South Sudan still owes neighboring Sudan $1.3 billion from a 2012 deal that ended a dispute over oil payments between the two nations, the deputy finance minister – Mou Ambrose Thiik revealed last week before he was sacked.

The amount is equivalent to eight years’ worth of oil revenues for South Sudan at current prices, according to Mou Ambrose Thiik. In 2012, South Sudan shut down oil output after it could not reach an agreement with neighboring Sudan, its former ruler, on payment to use its infrastructure to export crude from its oilfields.

South Sudan eventually agreed to pay $3 billion to Khartoum in a late 2012 agreement. South Sudan is also supposed to pay royalties fees for each barrel of oil it exports through Sudan. But Thiik told Reuters that Juba still owes $1.3 billion of that original amount.

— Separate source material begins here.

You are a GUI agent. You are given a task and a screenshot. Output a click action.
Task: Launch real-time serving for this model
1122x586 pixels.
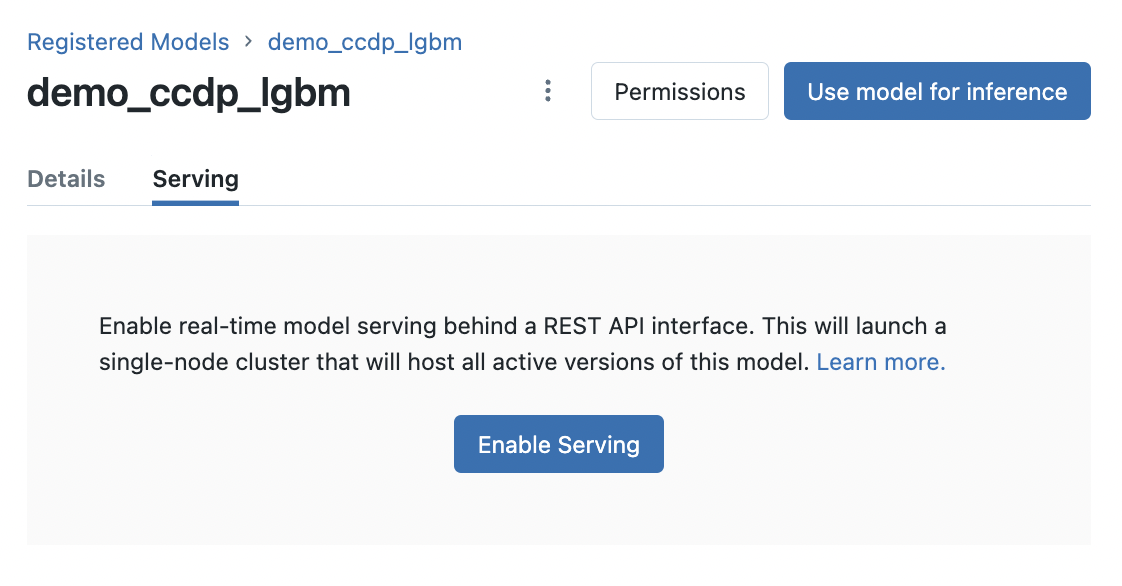pos(558,444)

According to Reuters, the debt underscores the ruinous state of the economy of the world’s youngest nation amid a four-year civil war that has killed tens of thousands of people, forced 4 million people to flee their homes and slashed oil output, the main source of revenues. Juba has not paid soldiers or civil servants for most of this year.
The International Monetary Fund estimated that in the 2015/16 financial year, Juba accumulated $291 million in payment arrears related to the 2012 deal.